EXERCISE BRIEF: Search the material for the word "screenshot" and report each line where it turns up.

MATERIAL FOR THIS EXERCISE:
++++++++++++++++++++

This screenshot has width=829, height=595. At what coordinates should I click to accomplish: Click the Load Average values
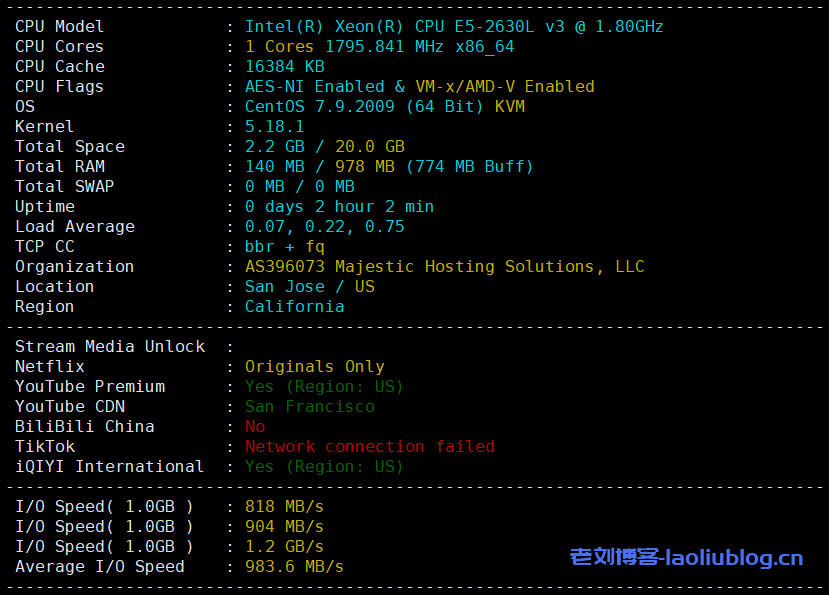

++++++++++++++++++++

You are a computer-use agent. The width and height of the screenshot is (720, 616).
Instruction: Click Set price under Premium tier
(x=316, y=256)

++++++++++++++++++++

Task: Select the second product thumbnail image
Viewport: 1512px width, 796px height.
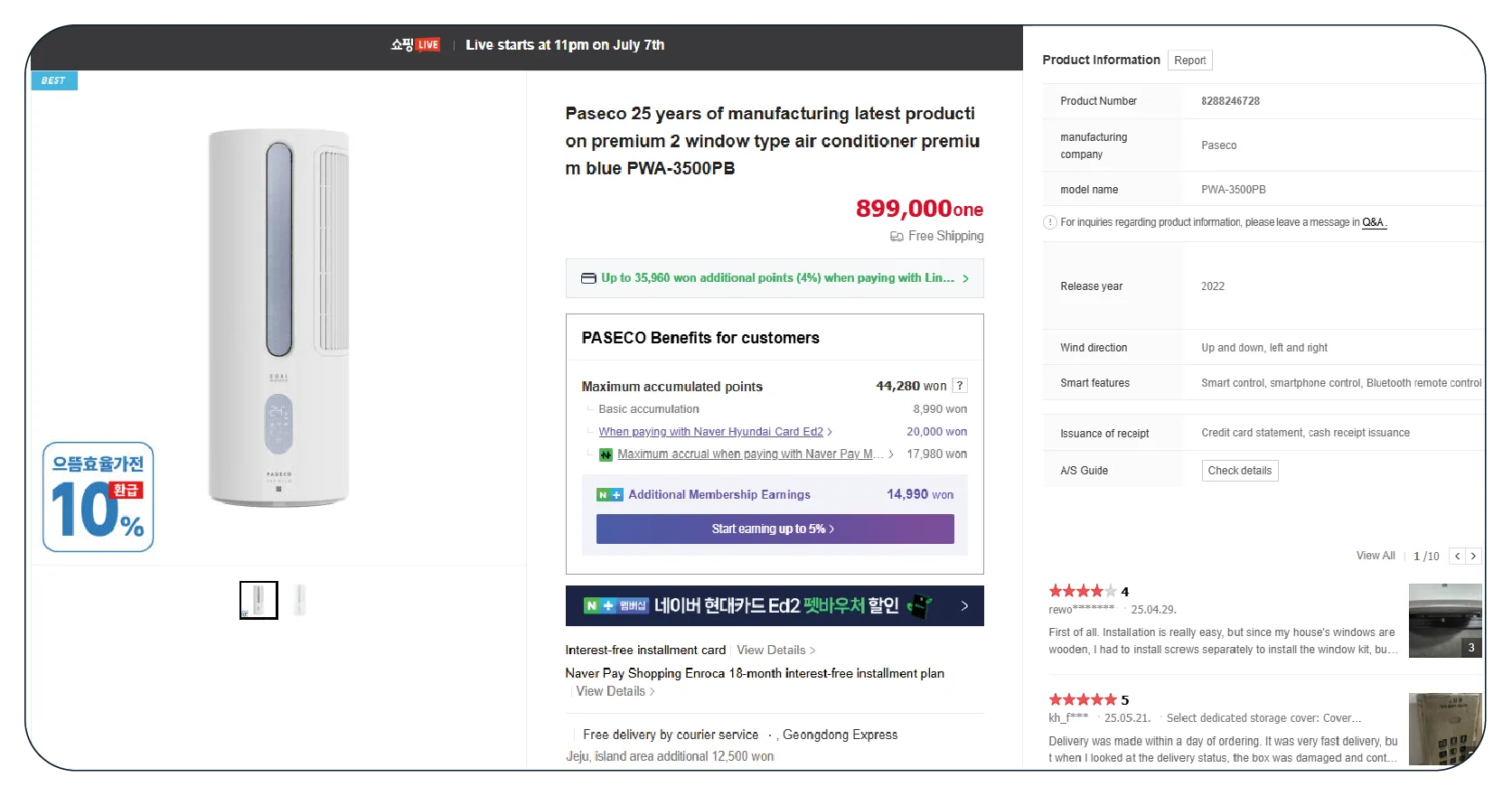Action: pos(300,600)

++++++++++++++++++++

WORKED SOLUTION:
This screenshot has width=829, height=595. At what coordinates should I click to accomplish: Click the Load Average values
You are a computer-use agent. The width and height of the screenshot is (720, 616).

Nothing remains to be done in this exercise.